ECLI:NL:GHAMS:2021:1037
Gerechtshof Amsterdam
- Hoger beroep kort geding
- Rechtspraak.nl
Hoger beroep kort geding inzake huur en ontruiming woonboot met schorsing tenuitvoerlegging ontruimingsvonnis
In deze zaak gaat het om een hoger beroep in kort geding dat is ingesteld door [appellant sub 1] en [appellante sub 2] tegen [geïntimeerde sub 1] en [geïntimeerde sub 2] over de ontruiming van een woonboot. De kantonrechter had eerder een vonnis gewezen waarin de appellanten waren veroordeeld tot ontruiming van de woonboot, maar de appellanten vorderden in hoger beroep schorsing van de tenuitvoerlegging van dit vonnis.
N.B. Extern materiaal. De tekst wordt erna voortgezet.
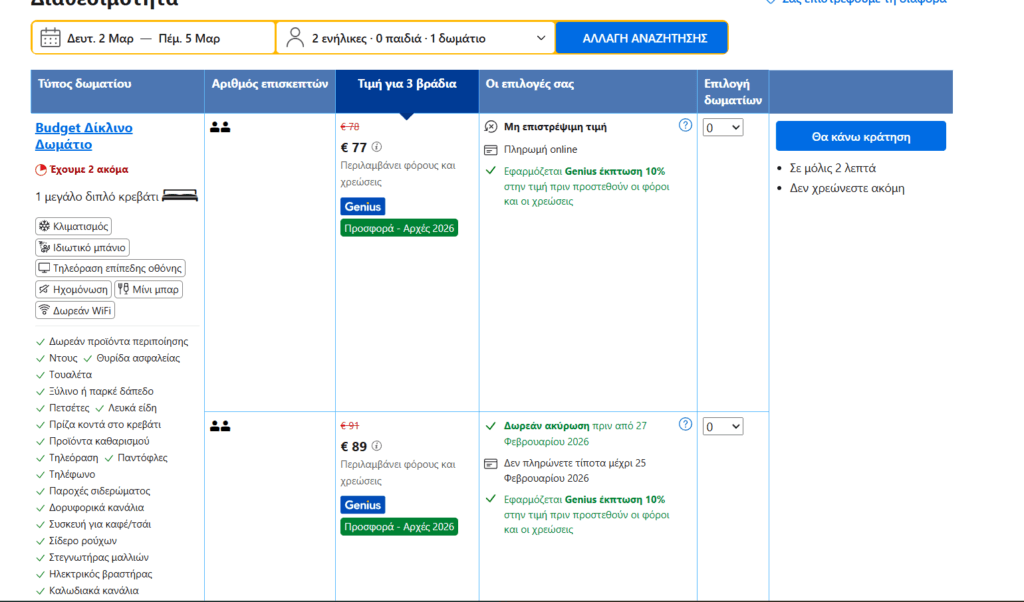The width and height of the screenshot is (1024, 602).
Task: Click the 'Προσφορά - Αρχές 2026' badge in second row
Action: coord(398,526)
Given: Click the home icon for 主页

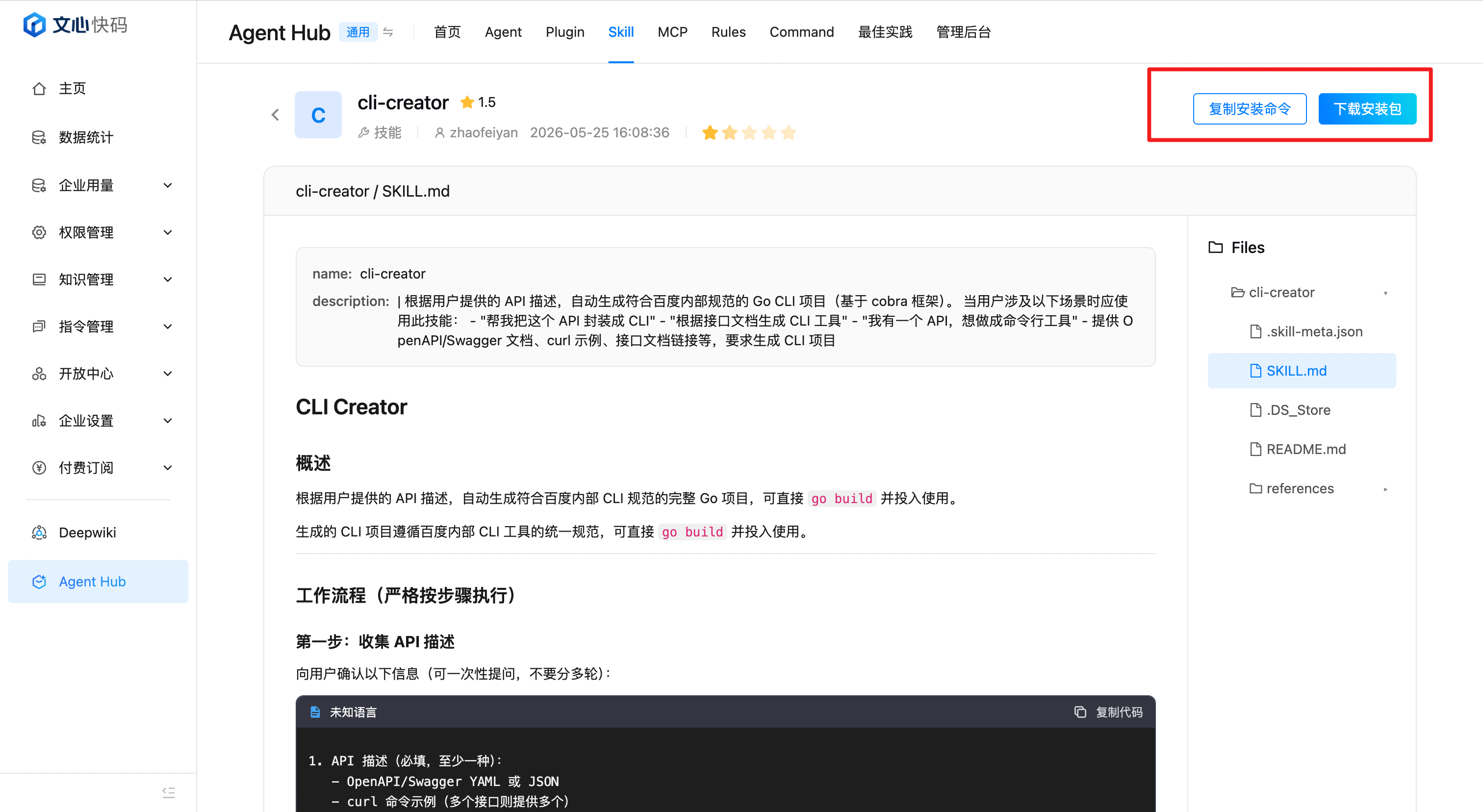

De appellanten stelden dat de kantonrechter de uitvoerbaarheid bij voorraad niet voldoende had gemotiveerd, en dat hun belangen zwaarder wegen dan die van de geïntimeerden. De mondelinge behandeling vond plaats op 29 maart 2021, waarna het hof op 9 april 2021 arrest wees. Het hof oordeelde dat de kantonrechter onvoldoende had gemotiveerd waarom de ontruiming uitvoerbaar bij voorraad was verklaard. Het hof besloot de tenuitvoerlegging van de ontruiming te schorsen voor een periode van zes maanden, rekening houdend met de coronacrisis en de persoonlijke omstandigheden van de appellanten. De kosten van het hoger beroep werden gecompenseerd, waarbij iedere partij de eigen kosten droeg.